## What to work on
Here the job is to transcribe the data verbatim while leaving each picture out.

## Data
▽

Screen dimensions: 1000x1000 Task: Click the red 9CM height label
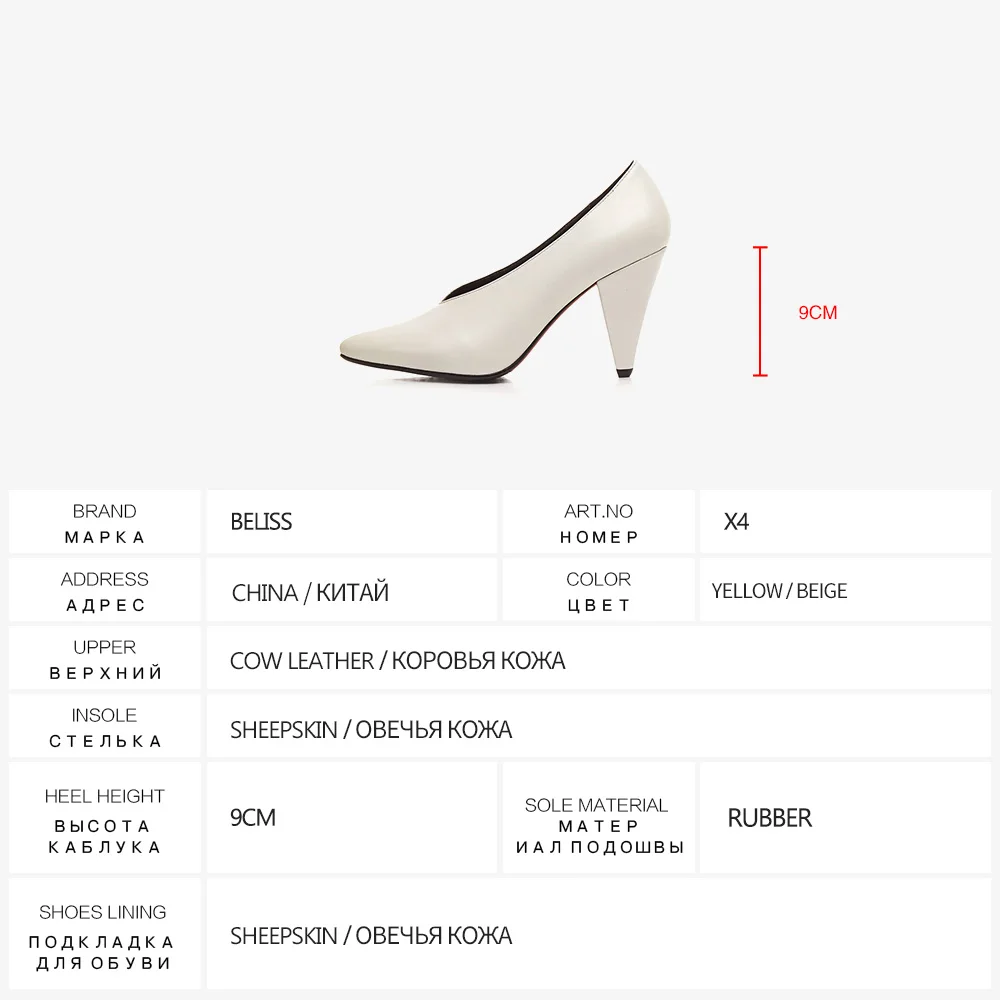(x=818, y=312)
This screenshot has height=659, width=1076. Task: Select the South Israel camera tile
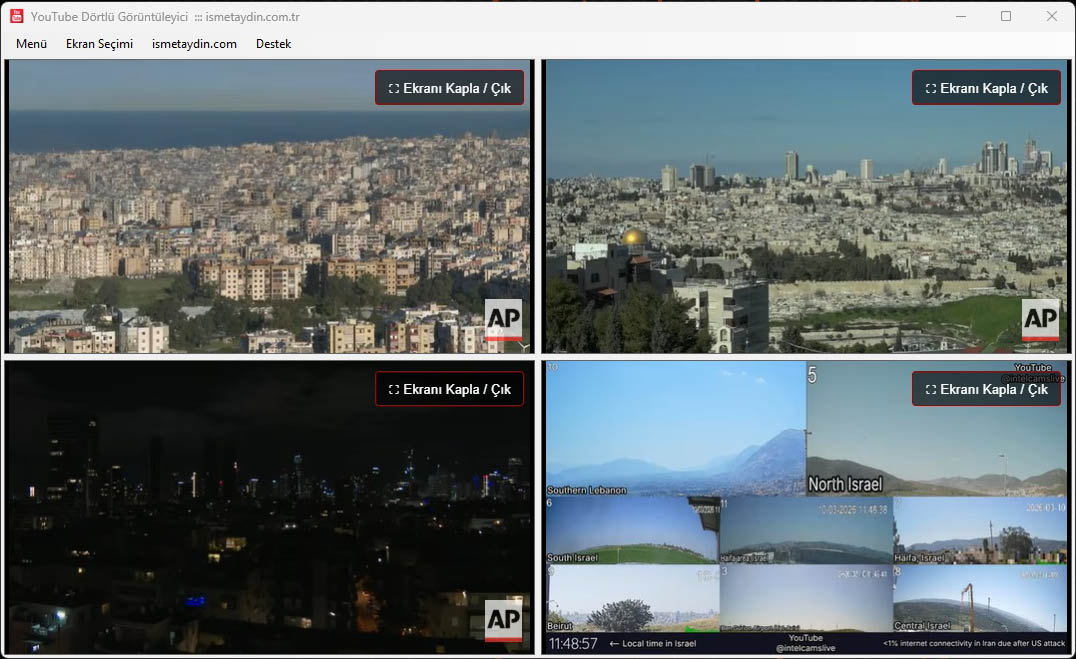[x=631, y=530]
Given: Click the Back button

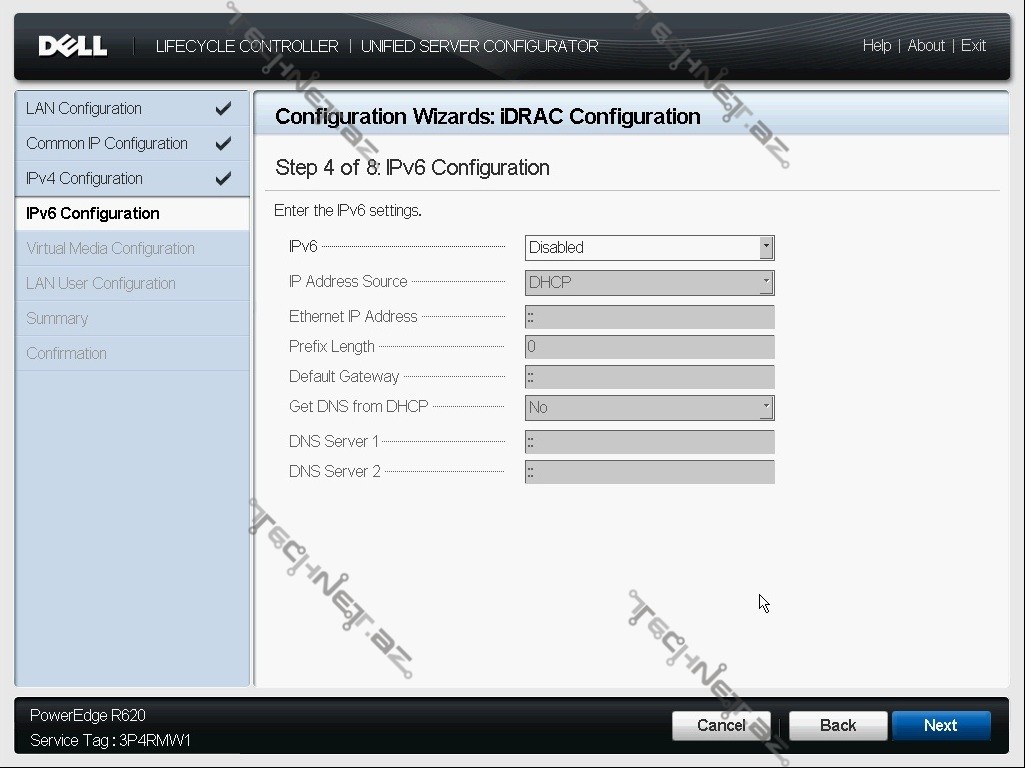Looking at the screenshot, I should (837, 725).
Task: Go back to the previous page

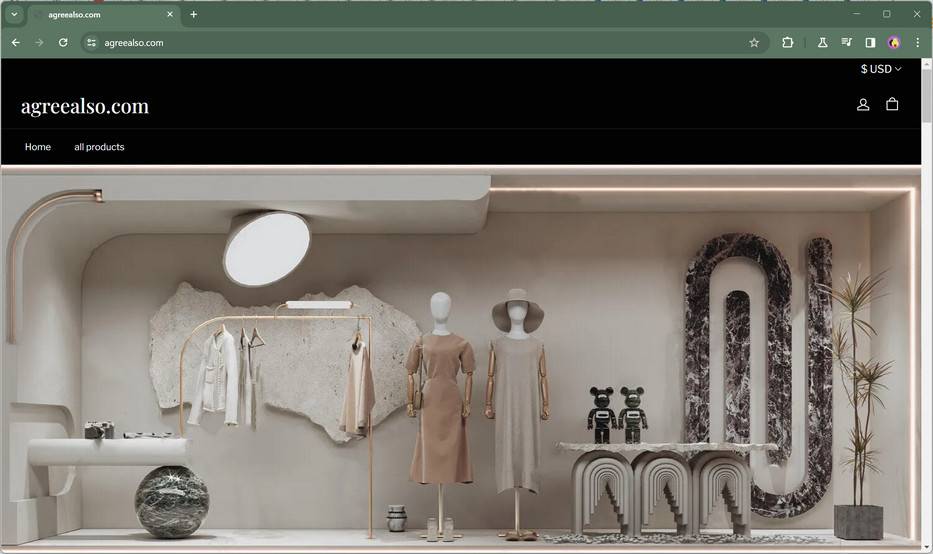Action: 16,43
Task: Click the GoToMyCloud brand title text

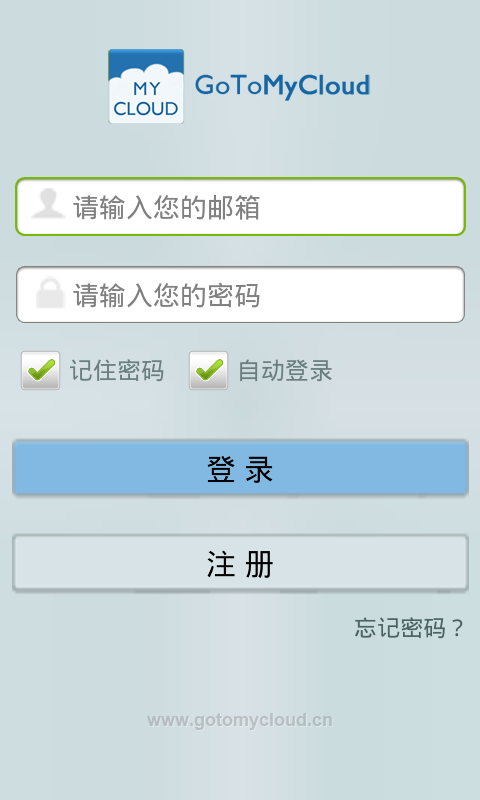Action: [x=282, y=86]
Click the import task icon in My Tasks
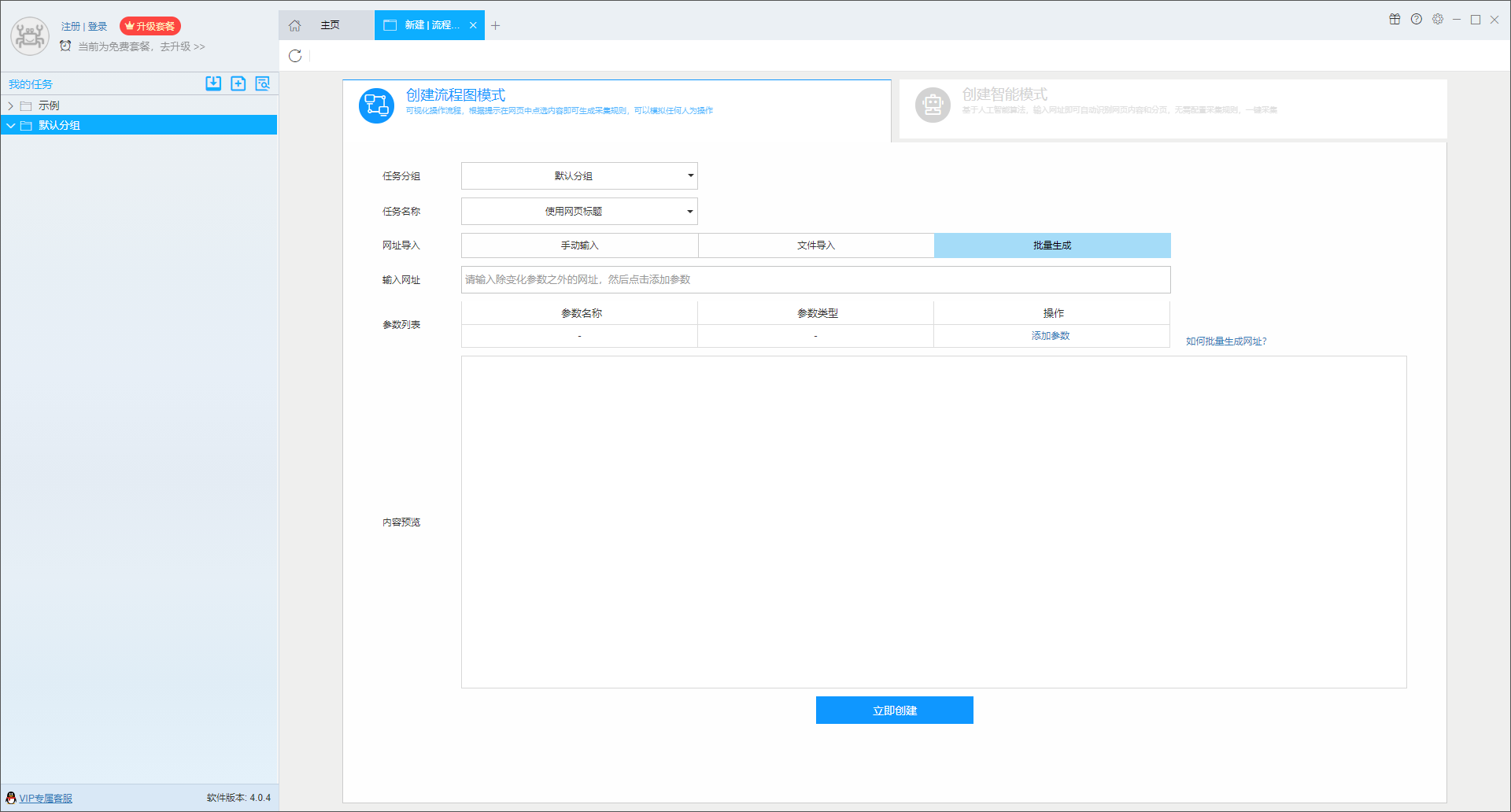This screenshot has height=812, width=1511. click(x=213, y=83)
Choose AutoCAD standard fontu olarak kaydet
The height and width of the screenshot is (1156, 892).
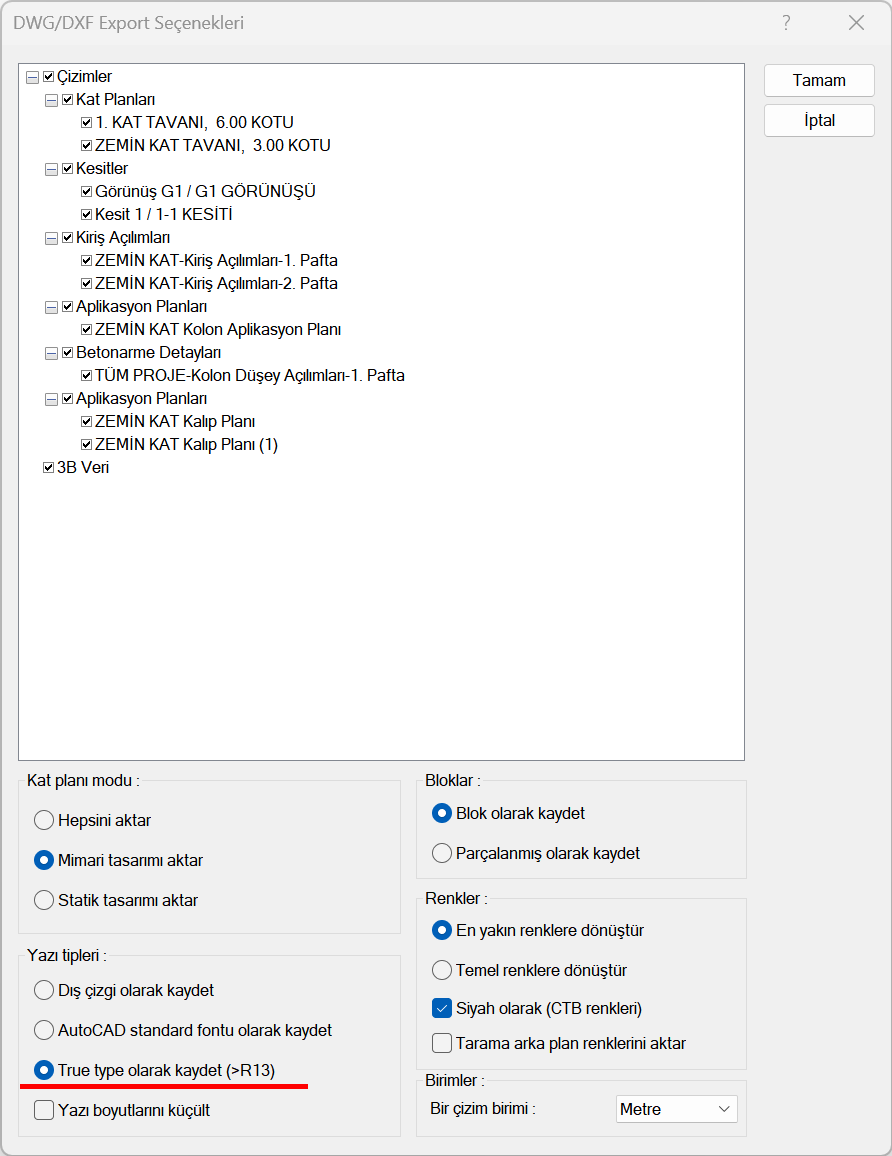[44, 1030]
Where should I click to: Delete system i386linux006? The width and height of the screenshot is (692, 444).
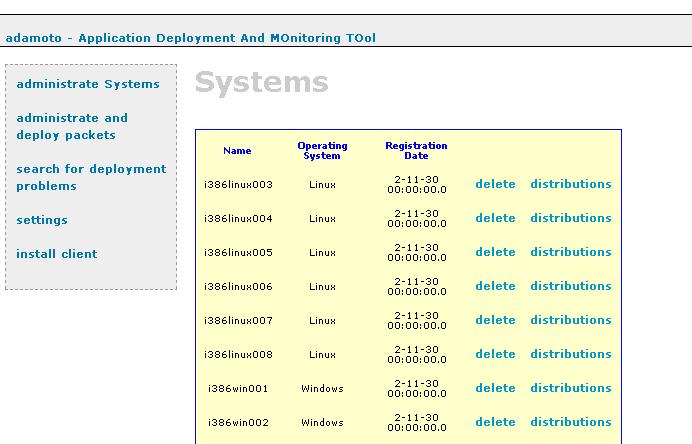click(x=495, y=286)
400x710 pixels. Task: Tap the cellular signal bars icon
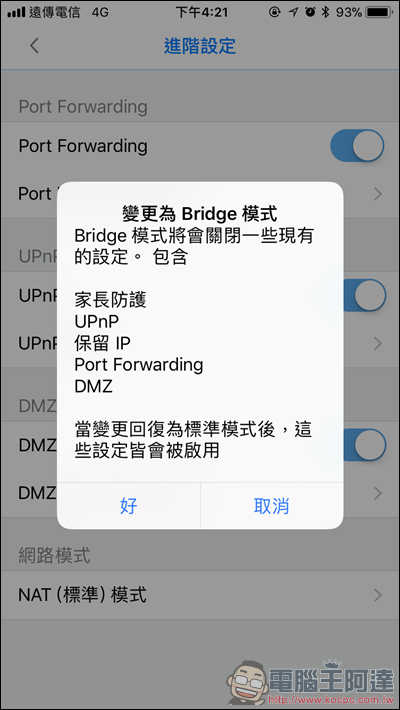click(16, 12)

△

## Result for this exercise
Screen dimensions: 1000x1000 Task: Click the red 9CM height label
(x=818, y=312)
This screenshot has height=659, width=1076. Task: Select the South Israel camera tile
[x=631, y=530]
Given: Click the Back button

Looking at the screenshot, I should (837, 725).
Task: Go back to the previous page

Action: 16,43
Task: Click the GoToMyCloud brand title text

Action: [x=282, y=86]
Click the import task icon in My Tasks
This screenshot has height=812, width=1511. click(x=213, y=83)
Choose AutoCAD standard fontu olarak kaydet
The height and width of the screenshot is (1156, 892).
[44, 1030]
Where should I click to: Delete system i386linux006? The width and height of the screenshot is (692, 444).
click(x=495, y=286)
400x710 pixels. Task: Tap the cellular signal bars icon
click(16, 12)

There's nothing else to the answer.